Text and item location entries:

* * * *

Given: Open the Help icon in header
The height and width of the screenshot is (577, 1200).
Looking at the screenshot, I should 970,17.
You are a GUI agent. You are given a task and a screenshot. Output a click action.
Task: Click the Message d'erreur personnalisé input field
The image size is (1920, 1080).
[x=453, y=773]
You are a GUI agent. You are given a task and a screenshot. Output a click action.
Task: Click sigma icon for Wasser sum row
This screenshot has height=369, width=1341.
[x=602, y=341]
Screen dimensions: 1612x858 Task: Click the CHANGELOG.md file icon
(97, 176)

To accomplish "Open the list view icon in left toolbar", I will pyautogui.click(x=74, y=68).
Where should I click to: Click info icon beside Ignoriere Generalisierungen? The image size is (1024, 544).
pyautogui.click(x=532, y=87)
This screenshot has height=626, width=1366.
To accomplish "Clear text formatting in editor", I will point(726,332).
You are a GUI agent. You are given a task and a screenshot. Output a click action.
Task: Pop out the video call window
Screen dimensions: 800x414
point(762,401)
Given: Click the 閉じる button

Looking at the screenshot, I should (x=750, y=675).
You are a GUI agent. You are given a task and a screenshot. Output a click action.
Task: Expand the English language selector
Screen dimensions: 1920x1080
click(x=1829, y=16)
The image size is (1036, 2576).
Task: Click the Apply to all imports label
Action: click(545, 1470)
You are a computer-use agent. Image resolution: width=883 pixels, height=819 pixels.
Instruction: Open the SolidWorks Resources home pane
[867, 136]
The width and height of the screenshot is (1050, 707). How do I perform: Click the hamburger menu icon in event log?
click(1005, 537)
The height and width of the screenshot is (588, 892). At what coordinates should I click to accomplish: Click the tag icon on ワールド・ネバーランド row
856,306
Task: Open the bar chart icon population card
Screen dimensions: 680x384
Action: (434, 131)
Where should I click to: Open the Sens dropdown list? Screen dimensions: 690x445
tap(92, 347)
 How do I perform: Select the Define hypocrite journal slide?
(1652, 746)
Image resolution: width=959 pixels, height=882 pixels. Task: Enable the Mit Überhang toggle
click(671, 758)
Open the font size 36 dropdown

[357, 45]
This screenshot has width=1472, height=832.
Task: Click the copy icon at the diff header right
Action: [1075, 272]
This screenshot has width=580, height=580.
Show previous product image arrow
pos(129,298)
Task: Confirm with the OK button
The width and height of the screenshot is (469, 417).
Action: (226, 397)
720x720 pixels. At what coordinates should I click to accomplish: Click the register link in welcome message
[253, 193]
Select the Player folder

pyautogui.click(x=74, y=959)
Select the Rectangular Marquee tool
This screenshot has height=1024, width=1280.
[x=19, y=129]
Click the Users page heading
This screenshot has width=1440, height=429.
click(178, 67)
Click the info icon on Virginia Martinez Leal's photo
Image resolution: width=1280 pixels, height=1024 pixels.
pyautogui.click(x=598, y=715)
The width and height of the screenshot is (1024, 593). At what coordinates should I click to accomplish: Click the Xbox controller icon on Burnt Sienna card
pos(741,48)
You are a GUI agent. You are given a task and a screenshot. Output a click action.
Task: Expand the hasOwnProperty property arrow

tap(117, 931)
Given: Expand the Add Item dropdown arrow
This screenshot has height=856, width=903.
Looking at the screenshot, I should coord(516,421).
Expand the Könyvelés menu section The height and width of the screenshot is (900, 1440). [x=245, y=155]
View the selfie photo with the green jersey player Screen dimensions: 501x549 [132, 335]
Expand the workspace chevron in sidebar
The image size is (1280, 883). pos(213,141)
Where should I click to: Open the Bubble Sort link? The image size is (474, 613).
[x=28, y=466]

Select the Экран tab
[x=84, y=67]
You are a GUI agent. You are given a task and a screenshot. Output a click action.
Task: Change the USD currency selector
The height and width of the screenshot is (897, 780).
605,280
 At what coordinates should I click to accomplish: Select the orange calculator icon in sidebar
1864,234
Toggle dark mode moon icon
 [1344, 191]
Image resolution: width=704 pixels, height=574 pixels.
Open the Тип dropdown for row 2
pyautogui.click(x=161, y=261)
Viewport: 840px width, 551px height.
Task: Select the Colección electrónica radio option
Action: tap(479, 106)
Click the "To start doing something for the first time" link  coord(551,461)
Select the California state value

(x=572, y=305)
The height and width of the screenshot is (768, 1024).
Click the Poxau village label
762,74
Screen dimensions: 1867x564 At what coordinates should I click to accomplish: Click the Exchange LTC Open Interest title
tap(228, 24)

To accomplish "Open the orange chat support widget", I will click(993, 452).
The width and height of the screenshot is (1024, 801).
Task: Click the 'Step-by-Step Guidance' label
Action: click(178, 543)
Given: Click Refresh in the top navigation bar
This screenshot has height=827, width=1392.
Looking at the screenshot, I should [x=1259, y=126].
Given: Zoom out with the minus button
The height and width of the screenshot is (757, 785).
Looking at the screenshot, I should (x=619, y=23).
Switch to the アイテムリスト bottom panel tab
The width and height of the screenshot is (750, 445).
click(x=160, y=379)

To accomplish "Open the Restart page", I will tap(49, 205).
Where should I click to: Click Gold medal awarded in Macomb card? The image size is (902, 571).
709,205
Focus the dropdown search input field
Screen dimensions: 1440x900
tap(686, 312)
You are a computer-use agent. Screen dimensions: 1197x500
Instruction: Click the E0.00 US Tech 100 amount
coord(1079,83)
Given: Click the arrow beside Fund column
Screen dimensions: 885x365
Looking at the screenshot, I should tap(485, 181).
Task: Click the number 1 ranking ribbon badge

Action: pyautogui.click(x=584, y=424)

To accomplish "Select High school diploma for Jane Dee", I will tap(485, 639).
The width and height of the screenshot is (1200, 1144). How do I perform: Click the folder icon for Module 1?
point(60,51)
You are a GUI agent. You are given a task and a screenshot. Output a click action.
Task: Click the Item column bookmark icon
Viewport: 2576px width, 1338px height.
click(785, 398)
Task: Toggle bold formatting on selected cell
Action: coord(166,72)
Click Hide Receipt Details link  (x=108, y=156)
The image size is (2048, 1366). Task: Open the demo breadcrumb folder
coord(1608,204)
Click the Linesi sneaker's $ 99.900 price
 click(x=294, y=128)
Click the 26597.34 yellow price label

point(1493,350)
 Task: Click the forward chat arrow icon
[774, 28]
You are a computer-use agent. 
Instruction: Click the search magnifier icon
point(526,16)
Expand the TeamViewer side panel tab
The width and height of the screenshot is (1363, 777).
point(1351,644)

* * * *

**What needs to be done**
Swap every "GUI agent" in the listing above for "desktop assistant" and reproduce the rest without change.

**Output**
Given: Open the Help icon in header
The height and width of the screenshot is (577, 1200).
Looking at the screenshot, I should 970,17.
You are a desktop assistant. You are given a task and a screenshot. Output a click action.
Task: Click the Message d'erreur personnalisé input field
The image size is (1920, 1080).
[x=453, y=773]
You are a desktop assistant. You are given a task and a screenshot. Output a click action.
Task: Click sigma icon for Wasser sum row
This screenshot has height=369, width=1341.
[x=602, y=341]
Screen dimensions: 1612x858 Task: Click the CHANGELOG.md file icon
(97, 176)

To accomplish "Open the list view icon in left toolbar", I will pyautogui.click(x=74, y=68).
Where should I click to: Click info icon beside Ignoriere Generalisierungen? The image size is (1024, 544).
pyautogui.click(x=532, y=87)
This screenshot has height=626, width=1366.
To accomplish "Clear text formatting in editor", I will point(726,332).
You are a desktop assistant. You are given a task and a screenshot. Output a click action.
Task: Pop out the video call window
Screen dimensions: 800x414
point(762,401)
Given: Click the 閉じる button

Looking at the screenshot, I should (x=750, y=675).
You are a desktop assistant. You are given a task and a screenshot. Output a click action.
Task: Expand the English language selector
Screen dimensions: 1920x1080
click(x=1829, y=16)
The image size is (1036, 2576).
Task: Click the Apply to all imports label
Action: click(545, 1470)
You are a computer-use agent. Image resolution: width=883 pixels, height=819 pixels.
Instruction: Open the SolidWorks Resources home pane
[867, 136]
The width and height of the screenshot is (1050, 707). How do I perform: Click the hamburger menu icon in event log?
click(1005, 537)
The height and width of the screenshot is (588, 892). At what coordinates should I click to accomplish: Click the tag icon on ワールド・ネバーランド row
856,306
Task: Open the bar chart icon population card
Screen dimensions: 680x384
Action: (434, 131)
Where should I click to: Open the Sens dropdown list? Screen dimensions: 690x445
tap(92, 347)
 How do I perform: Select the Define hypocrite journal slide?
(1652, 746)
Image resolution: width=959 pixels, height=882 pixels. Task: Enable the Mit Überhang toggle
click(671, 758)
Open the font size 36 dropdown

[357, 45]
This screenshot has width=1472, height=832.
Task: Click the copy icon at the diff header right
Action: [1075, 272]
This screenshot has width=580, height=580.
Show previous product image arrow
pos(129,298)
Task: Confirm with the OK button
The width and height of the screenshot is (469, 417).
Action: (226, 397)
720x720 pixels. At what coordinates should I click to accomplish: Click the register link in welcome message
[253, 193]
Select the Player folder

pyautogui.click(x=74, y=959)
Select the Rectangular Marquee tool
This screenshot has height=1024, width=1280.
[x=19, y=129]
Click the Users page heading
This screenshot has width=1440, height=429.
click(178, 67)
Click the info icon on Virginia Martinez Leal's photo
Image resolution: width=1280 pixels, height=1024 pixels.
pyautogui.click(x=598, y=715)
The width and height of the screenshot is (1024, 593). At what coordinates should I click to accomplish: Click the Xbox controller icon on Burnt Sienna card
pos(741,48)
You are a desktop assistant. You are given a task and a screenshot. Output a click action.
Task: Expand the hasOwnProperty property arrow

tap(117, 931)
Given: Expand the Add Item dropdown arrow
This screenshot has height=856, width=903.
Looking at the screenshot, I should coord(516,421).
Expand the Könyvelés menu section The height and width of the screenshot is (900, 1440). [x=245, y=155]
View the selfie photo with the green jersey player Screen dimensions: 501x549 [132, 335]
Expand the workspace chevron in sidebar
The image size is (1280, 883). pos(213,141)
Where should I click to: Open the Bubble Sort link? The image size is (474, 613).
[x=28, y=466]

Select the Экран tab
[x=84, y=67]
You are a desktop assistant. You are given a task and a screenshot. Output a click action.
Task: Change the USD currency selector
The height and width of the screenshot is (897, 780).
605,280
 At what coordinates should I click to accomplish: Select the orange calculator icon in sidebar
1864,234
Toggle dark mode moon icon
 [1344, 191]
Image resolution: width=704 pixels, height=574 pixels.
Open the Тип dropdown for row 2
pyautogui.click(x=161, y=261)
Viewport: 840px width, 551px height.
Task: Select the Colección electrónica radio option
Action: tap(479, 106)
Click the "To start doing something for the first time" link  coord(551,461)
Select the California state value

(x=572, y=305)
The height and width of the screenshot is (768, 1024).
Click the Poxau village label
762,74
Screen dimensions: 1867x564 At what coordinates should I click to accomplish: Click the Exchange LTC Open Interest title
tap(228, 24)

To accomplish "Open the orange chat support widget", I will click(993, 452).
The width and height of the screenshot is (1024, 801).
Task: Click the 'Step-by-Step Guidance' label
Action: click(178, 543)
Given: Click Refresh in the top navigation bar
This screenshot has height=827, width=1392.
Looking at the screenshot, I should [x=1259, y=126].
Given: Zoom out with the minus button
The height and width of the screenshot is (757, 785).
Looking at the screenshot, I should (x=619, y=23).
Switch to the アイテムリスト bottom panel tab
The width and height of the screenshot is (750, 445).
click(x=160, y=379)

To accomplish "Open the Restart page", I will tap(49, 205).
Where should I click to: Click Gold medal awarded in Macomb card? The image size is (902, 571).
709,205
Focus the dropdown search input field
Screen dimensions: 1440x900
tap(686, 312)
You are a computer-use agent. Screen dimensions: 1197x500
Instruction: Click the E0.00 US Tech 100 amount
coord(1079,83)
Given: Click the arrow beside Fund column
Screen dimensions: 885x365
Looking at the screenshot, I should tap(485, 181).
Task: Click the number 1 ranking ribbon badge

Action: pyautogui.click(x=584, y=424)

To accomplish "Select High school diploma for Jane Dee", I will tap(485, 639).
The width and height of the screenshot is (1200, 1144). How do I perform: Click the folder icon for Module 1?
point(60,51)
You are a desktop assistant. You are given a task and a screenshot. Output a click action.
Task: Click the Item column bookmark icon
Viewport: 2576px width, 1338px height.
click(785, 398)
Task: Toggle bold formatting on selected cell
Action: coord(166,72)
Click Hide Receipt Details link  (x=108, y=156)
The image size is (2048, 1366). Task: Open the demo breadcrumb folder
coord(1608,204)
Click the Linesi sneaker's $ 99.900 price
 click(x=294, y=128)
Click the 26597.34 yellow price label

point(1493,350)
 Task: Click the forward chat arrow icon
[774, 28]
You are a computer-use agent. 
Instruction: Click the search magnifier icon
point(526,16)
Expand the TeamViewer side panel tab
The width and height of the screenshot is (1363, 777).
point(1351,644)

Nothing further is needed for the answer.